Cette question prioritaire de constitutionnalité (QPC) est relative à la conformité à la Constitution du premier alinéa de l’article 543 du code de procédure pénale relatif aux frais irrépétibles devant les juridictions pénales. Selon ce texte, « sont applicables à la procédure devant le tribunal de police les articles 475-1 à 486 concernant les frais de justice et dépens, la restitution des objets placés sous la main de la justice et la forme des jugements ». La requérante reproche à ce texte d’établir une différence de traitement contraire au principe d’égalité devant la justice en ne permettant plus à la personne poursuivie devant le tribunal de police et bénéficiant d’une relaxe de demander le remboursement des frais irrépétibles exposés par elle pour sa défense. Elle fait en effet valoir que cette possibilité demeure ouverte à la partie civile en cas de condamnation. En conséquence, ce texte génère, selon elle, un déséquilibre des droits des parties au procès pénal. La requérante place au cœur de son argumentation la décision du 5 avril 2019 dans laquelle les Sages ont déclaré contraire à la Constitution le premier alinéa de l’article 800-2 du code de procédure pénale et reporté son abrogation au 31 mars 2020 (Cons. const. 5 avr. 2019, n° 2019-773 QPC, Dalloz actualité, 29 avr. 2019, obs. S. Fucini ; D. 2019. 702, et les obs. ; D. avocats 2019. 264, obs. L. Dargent ; Constitutions 2019. 155 ). En effet, faute pour le législateur d’avoir adopté en temps utile de nouvelles dispositions pour remédier à cette inconstitutionnalité, la personne poursuivie pénalement est aujourd’hui dans l’impossibilité, depuis le 31 mars 2020, d’obtenir du tribunal de police, en cas de relaxe, une indemnité au titre des frais non payés par l’État et exposés par celle-ci pour sa défense (D. 2019. 702 ).

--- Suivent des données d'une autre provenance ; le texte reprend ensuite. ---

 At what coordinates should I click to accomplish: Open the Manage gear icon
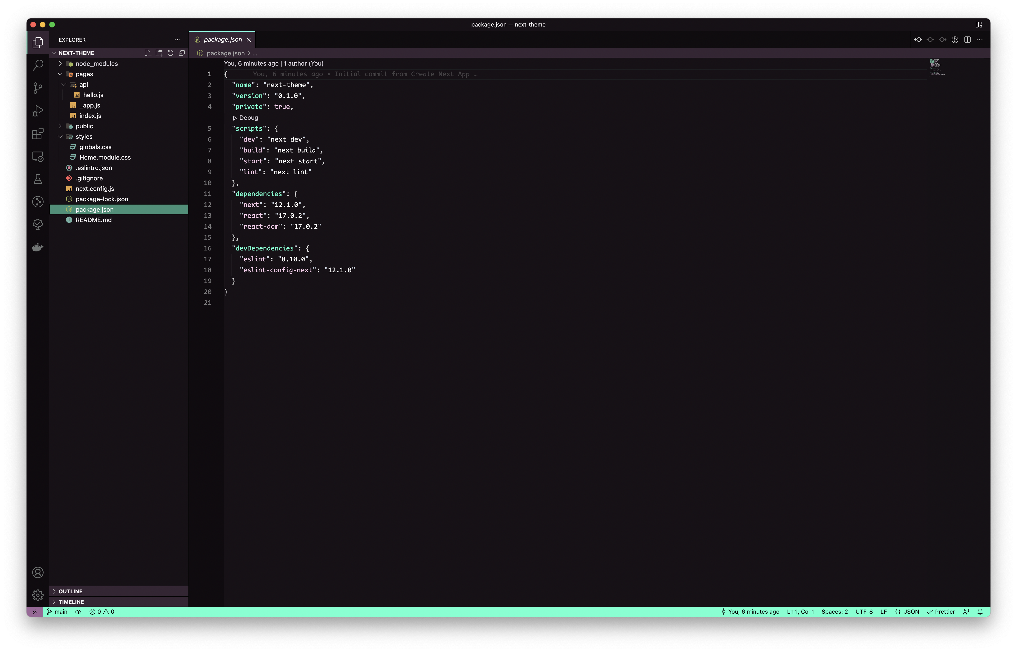pos(38,595)
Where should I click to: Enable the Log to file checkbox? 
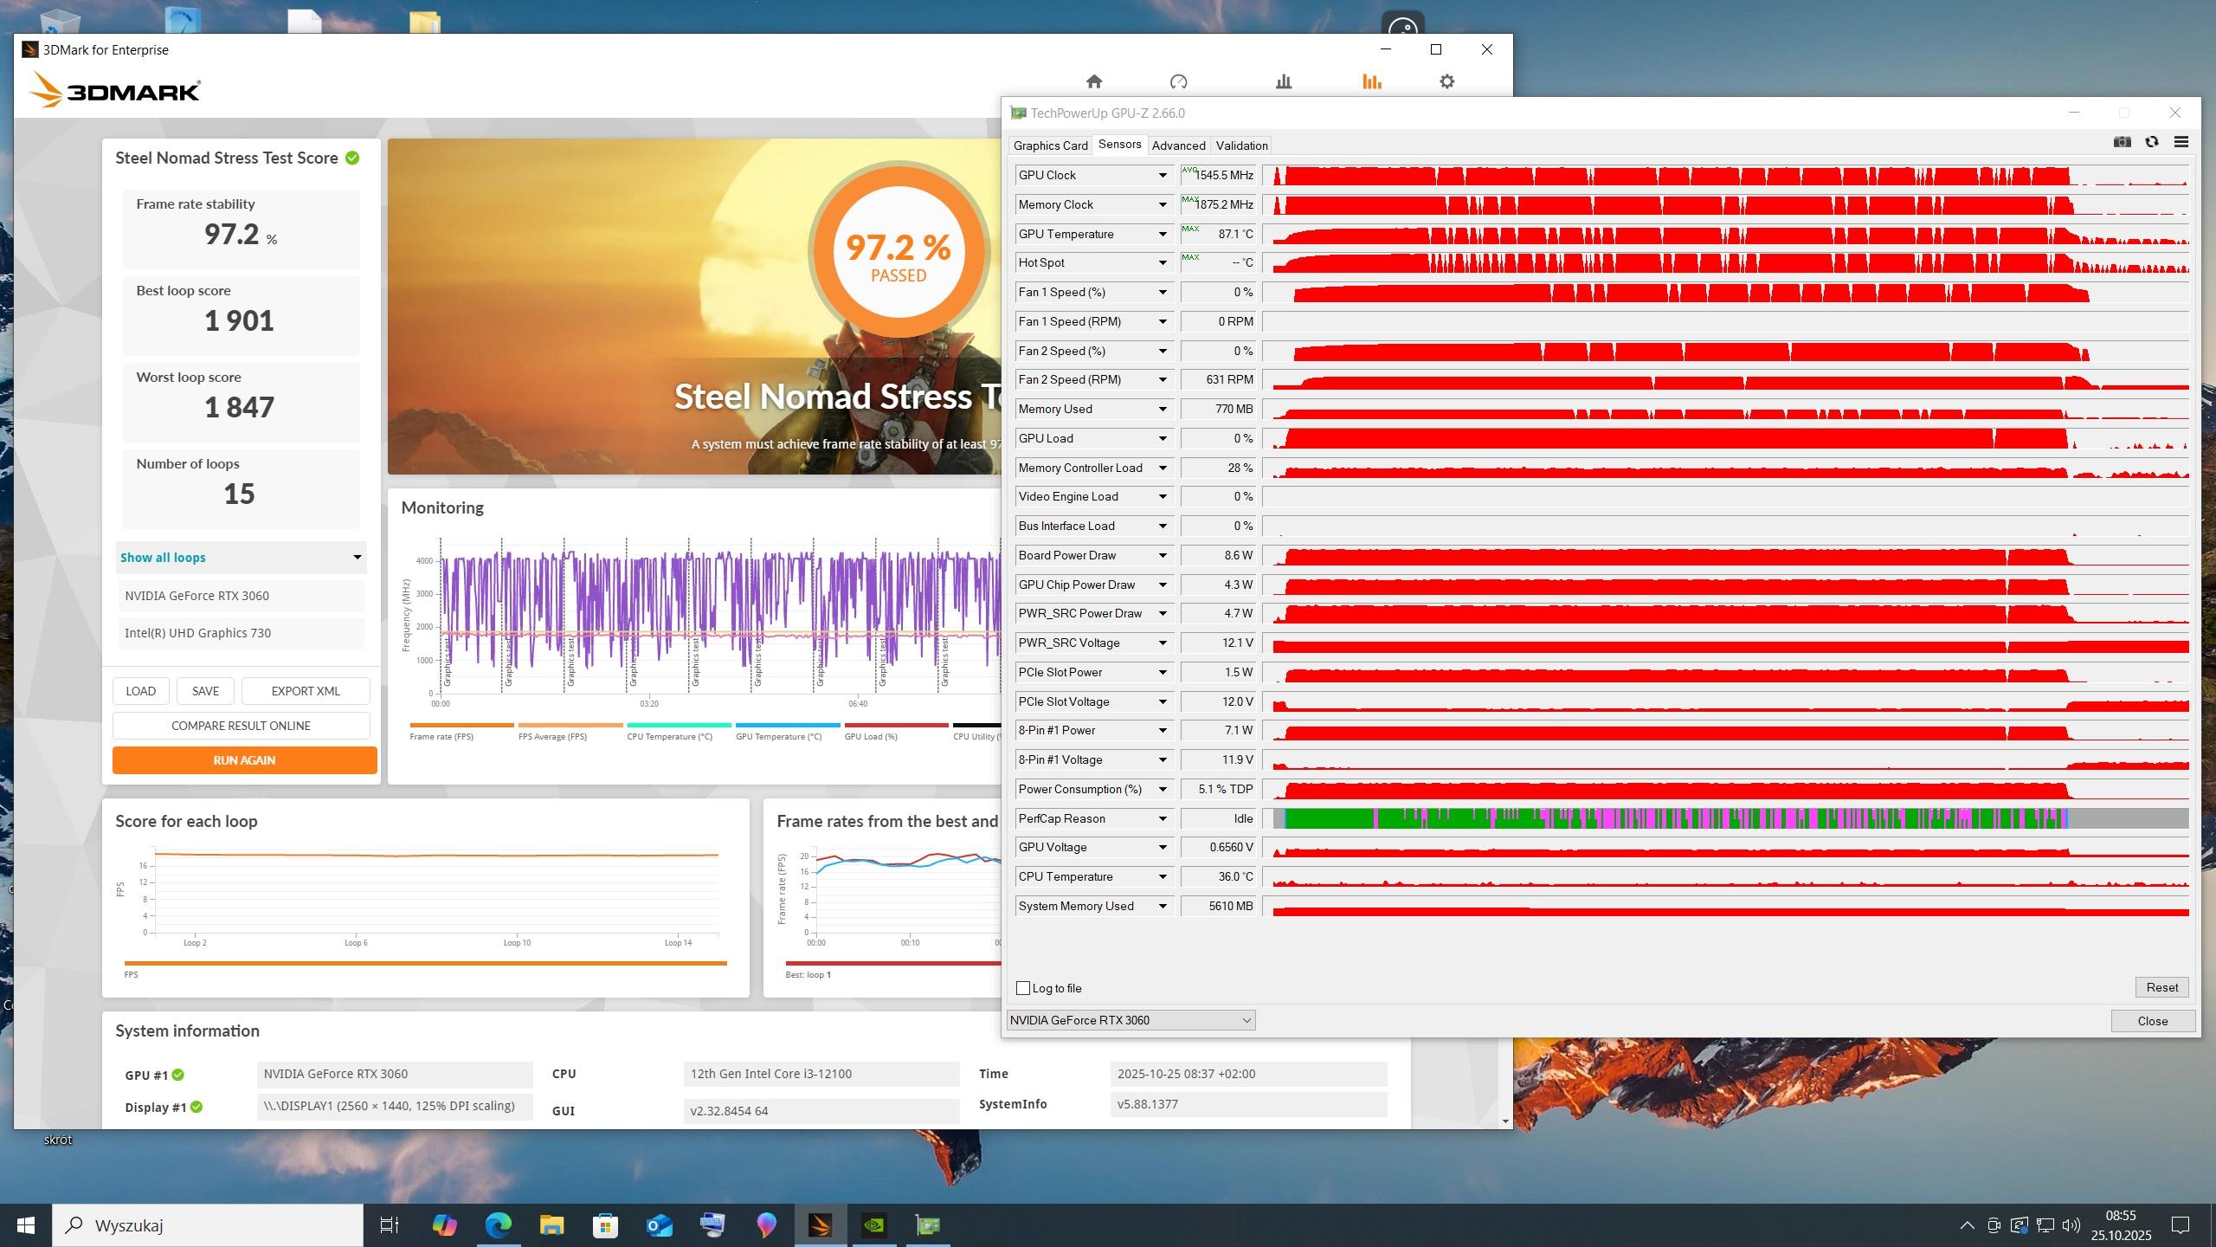point(1023,988)

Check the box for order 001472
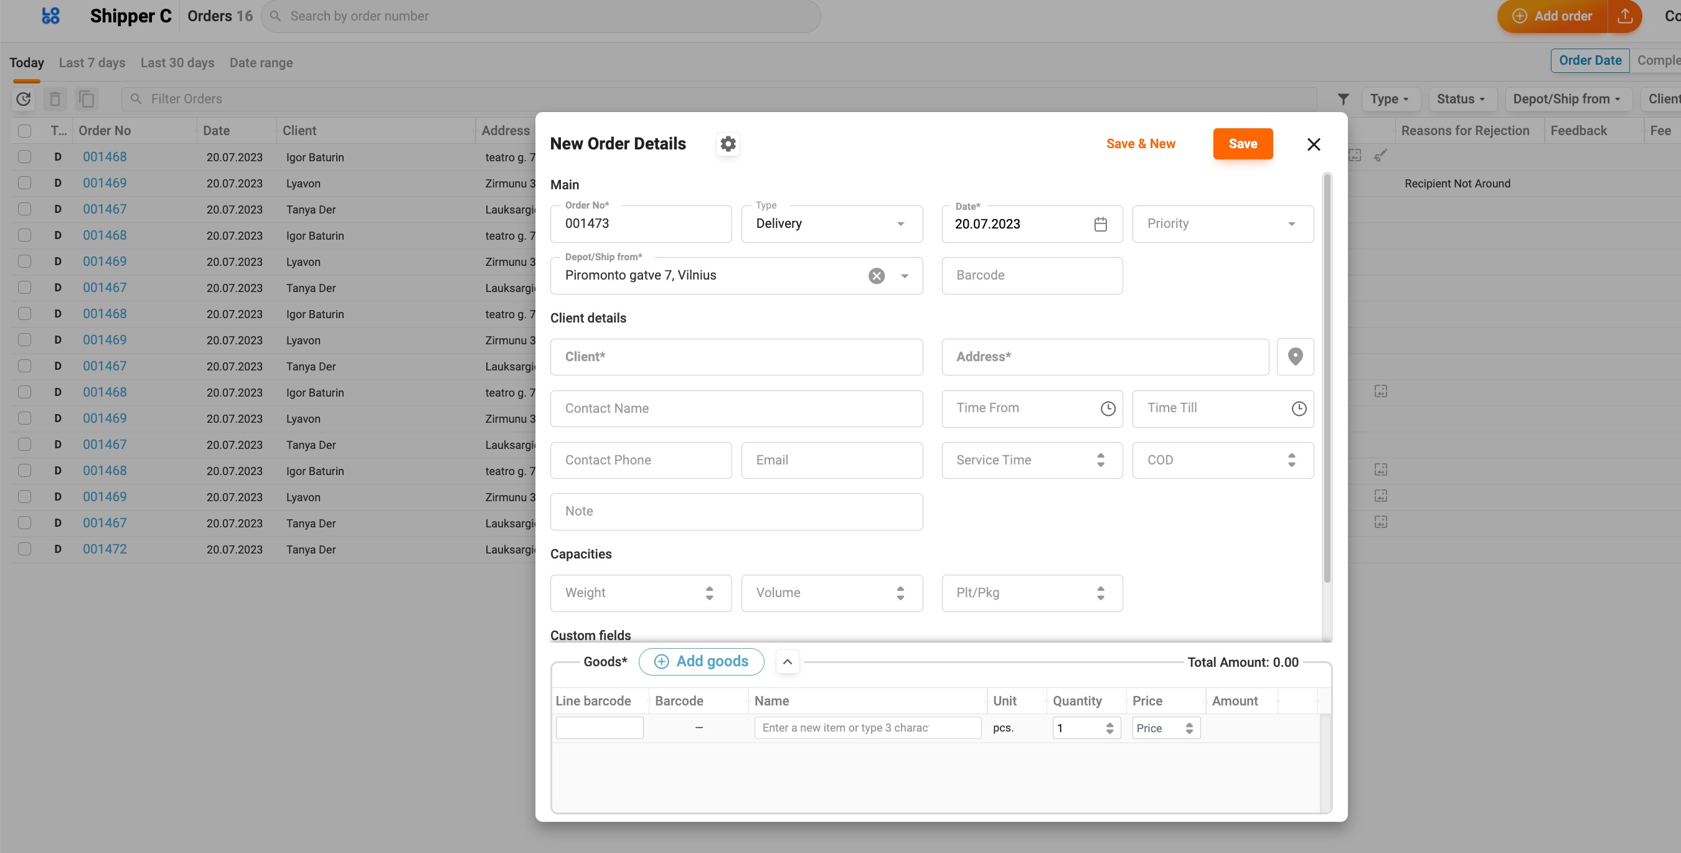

Le Conseil constitutionnel souligne qu’aux termes de l’article 6 de la Déclaration des droits de l’homme et du citoyen de 1789, la loi « doit être la même pour tous, soit qu’elle protège, soit qu’elle punisse ». Il découle de ce texte que, si le législateur peut prévoir des règles de procédure différentes selon les faits, les situations et les personnes auxquelles elles s’appliquent, c’est à la condition que ces différences ne procèdent pas de distinctions injustifiées et que soient assurées aux justiciables des garanties égales, notamment quant au respect du principe des droits de la défense, qui implique en particulier l’existence d’une procédure juste et équitable garantissant l’équilibre des droits des parties. Les Sages observent qu’aucune exigence constitutionnelle n’impose qu’une partie au procès puisse obtenir du perdant le remboursement des frais qu’elle a exposés en vue de l’instance. Toutefois, la faculté d’un tel remboursement affecte l’exercice du droit d’agir en justice et les droits de la défense.

En l’espèce, l’article 543 du code de procédure pénale se réfère aux dispositions de l’article 475-1 du même code applicables en matière correctionnelle. Sur ce fondement, le tribunal de police peut condamner l’auteur d’une contravention à payer à la partie civile la somme qu’il détermine au titre des frais non payés par l’État et exposés par celle-ci pour sa défense. Or, depuis la déclaration d’inconstitutionnalité du 5 avril 2019 avec effet différé au 31 mars 2020, la personne poursuivie pénalement est dans l’impossibilité, depuis cette date, d’obtenir du tribunal de police, en cas de relaxe, une indemnité au titre des frais non payés par l’État et exposés par celle-ci pour sa défense, étant précisé que le législateur n’a pas adopté, en temps utile, de nouvelles dispositions pour remédier à cette inconstitutionnalité.

Pour cette raison, les Sages considèrent que l’article 543 du code de procédure pénale porte atteinte à l’équilibre des droits des parties dans le procès pénal. Cette disposition est donc à son tour déclarée contraire à la Constitution avec effet différé au 31 décembre 2021.